Because of the nature of the contract and the relationship of the *642parties and the non-receipt of funds on time in a market of fluctuating interest rates over a five-year period, the injury to landlord which would be caused by late payments would be difficult or impossible of accurate estimation. Second, it is evident from the provision itself, and from the fact that the parties abided by it in the past, that the parties intended at the time of contracting to provide for damages rather than for a penalty. Third, the certain amount, which was adjusted to the length of tardiness, was a reasonable pre-estimate of the probable loss. Merely charging the legal rate of interest for the forced loan would not compensate the landlord-“lender” for the costs associated with its borrowing operating funds at the then-market rate.

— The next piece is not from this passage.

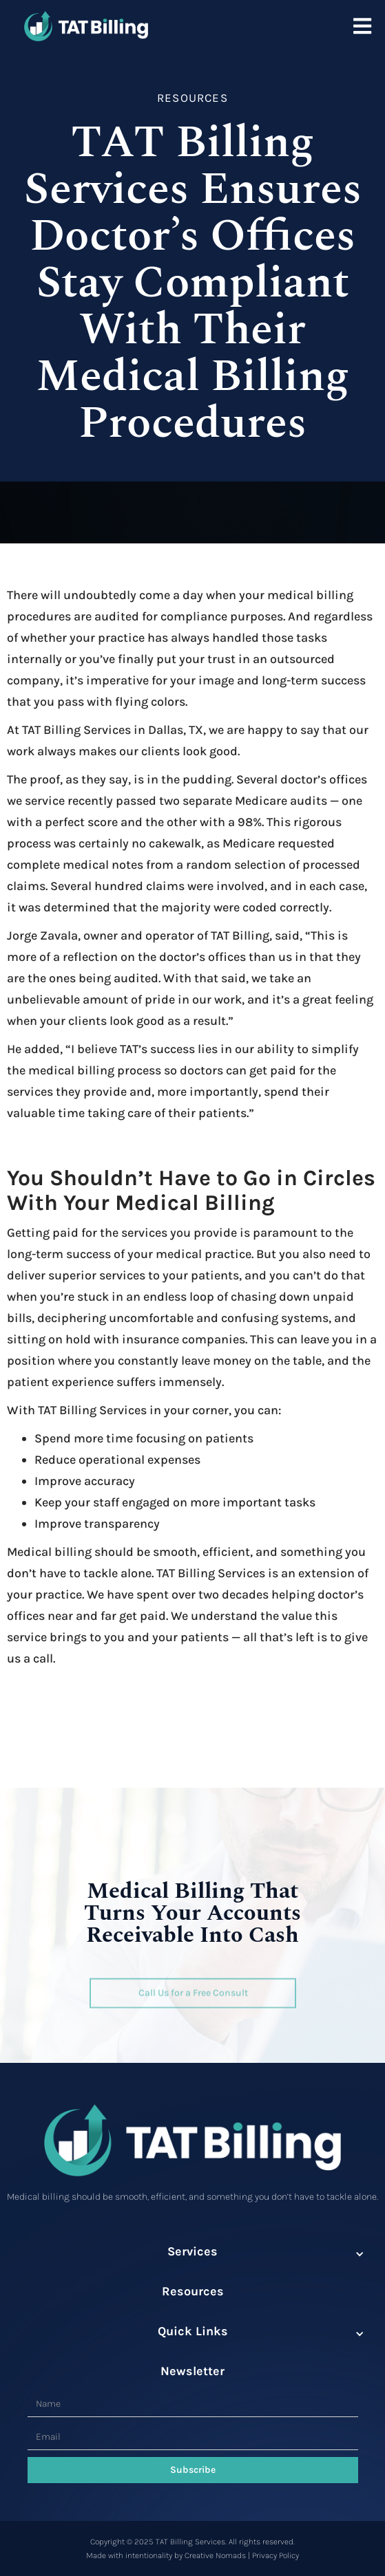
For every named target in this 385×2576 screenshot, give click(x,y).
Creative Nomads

The landlord has met the three-part test set out in Southeastern Land Fund, supra, and applied in Liberty Life, supra. The commendable effort of the parties to avoid a lawsuit by negotiating in advance what a particular type of default by the tenant will cost it, should be encouraged. The landlord relinquished in advance its right to prove potentially greater damages, and the tenant gained the benefit of knowing in advance the price of this specific default. The trial court correctly granted summary judgment to the landlord.

Judgment affirmed.

Carley, C. J., Deen, P. J., Birdsong and Pope, JJ., concur. McMurray, P. J., Banke, P. J., Sognier and Ben-ham, JJ., dissent.